1. Central nervous system (CNS) depression is the principal effect of acute ethanol intoxication. Ethanol has additive effects with other CNS depressants, such as barbiturates, benzodiazepines, opioids, antidepressants, and antipsychotics.
2. Hypoglycemia may be caused by impaired gluconeogenesis in patients with depleted or low glycogen stores (particularly small children and poorly nourished persons).
3. Ethanol intoxication and chronic alcoholism also predispose patients to trauma, exposure-induced hypothermia, injurious effects of alcohol on the GI tract and nervous system, and a number of nutritional disorders and metabolic derangements.
4. In pregnancy, ethanol is absorbed by the mother and crosses the placenta. Fetal concentrations of ethanol rapidly approach those of the mother. Fetal excretion of ethanol into the amniotic fluid can lead to fetal reabsorption. Ethanol is a category C drug and ingestion during pregnancy can lead to fetal alcohol syndrome.
5. Pharmacokinetics. Ethanol is readily absorbed (peak, 30-120 minutes) and distributed into the body water (volume of distribution, 0.5-0.7 L/kg or ~50 L in the average adult). Elimination is mainly by oxidation in the liver and follows zero-order kinetics. The average adult can metabolize about 7-10 g of alcohol per hour, or about 12-25 mg/dL/h. This rate varies among individuals and is influenced by polymorphisms of the alcohol dehydrogenase enzyme and the activity of the microsomal ethanol-oxidizing systems.

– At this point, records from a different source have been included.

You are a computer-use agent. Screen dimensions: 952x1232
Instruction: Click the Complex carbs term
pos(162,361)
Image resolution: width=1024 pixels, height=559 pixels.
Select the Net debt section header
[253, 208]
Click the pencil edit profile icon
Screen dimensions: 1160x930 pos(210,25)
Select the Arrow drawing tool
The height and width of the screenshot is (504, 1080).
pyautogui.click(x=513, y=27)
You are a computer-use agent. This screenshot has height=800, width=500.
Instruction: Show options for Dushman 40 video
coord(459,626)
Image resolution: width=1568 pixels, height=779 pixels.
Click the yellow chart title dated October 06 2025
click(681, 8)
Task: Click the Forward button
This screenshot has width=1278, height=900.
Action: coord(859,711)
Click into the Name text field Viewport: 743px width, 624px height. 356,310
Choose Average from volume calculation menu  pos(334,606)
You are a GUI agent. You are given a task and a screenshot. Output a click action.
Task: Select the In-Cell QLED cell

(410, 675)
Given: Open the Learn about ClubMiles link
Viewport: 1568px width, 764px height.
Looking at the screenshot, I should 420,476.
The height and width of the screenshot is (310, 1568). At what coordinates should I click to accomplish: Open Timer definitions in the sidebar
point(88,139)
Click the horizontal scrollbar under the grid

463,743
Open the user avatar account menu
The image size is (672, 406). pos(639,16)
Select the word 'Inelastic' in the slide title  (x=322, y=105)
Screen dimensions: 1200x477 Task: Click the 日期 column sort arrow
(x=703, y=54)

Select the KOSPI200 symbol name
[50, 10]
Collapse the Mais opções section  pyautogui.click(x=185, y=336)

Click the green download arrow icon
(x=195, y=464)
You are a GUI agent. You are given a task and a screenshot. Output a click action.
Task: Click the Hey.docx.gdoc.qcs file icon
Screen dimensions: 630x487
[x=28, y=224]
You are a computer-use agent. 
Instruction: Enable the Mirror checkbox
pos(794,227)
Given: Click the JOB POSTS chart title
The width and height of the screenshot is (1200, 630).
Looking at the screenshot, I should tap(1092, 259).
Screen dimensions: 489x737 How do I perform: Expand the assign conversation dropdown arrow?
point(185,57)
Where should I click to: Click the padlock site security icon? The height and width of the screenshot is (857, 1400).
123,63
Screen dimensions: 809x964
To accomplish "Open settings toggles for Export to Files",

Generally, 0.7 g/kg of pure ethanol (approximately 3-4 drinks) will produce a blood ethanol concentration of 100 mg/dL (0.1 g/dL). The legal limit for adult drivers of noncommercial vehicles in most of the United States is 80 mg/dL (0.08 g/dL or 0.08%).

1. A level of 100 mg/dL decreases reaction time and judgment and may be enough to inhibit gluconeogenesis and cause hypoglycemia in children and patients with liver disease, but by itself it is not enough to cause coma.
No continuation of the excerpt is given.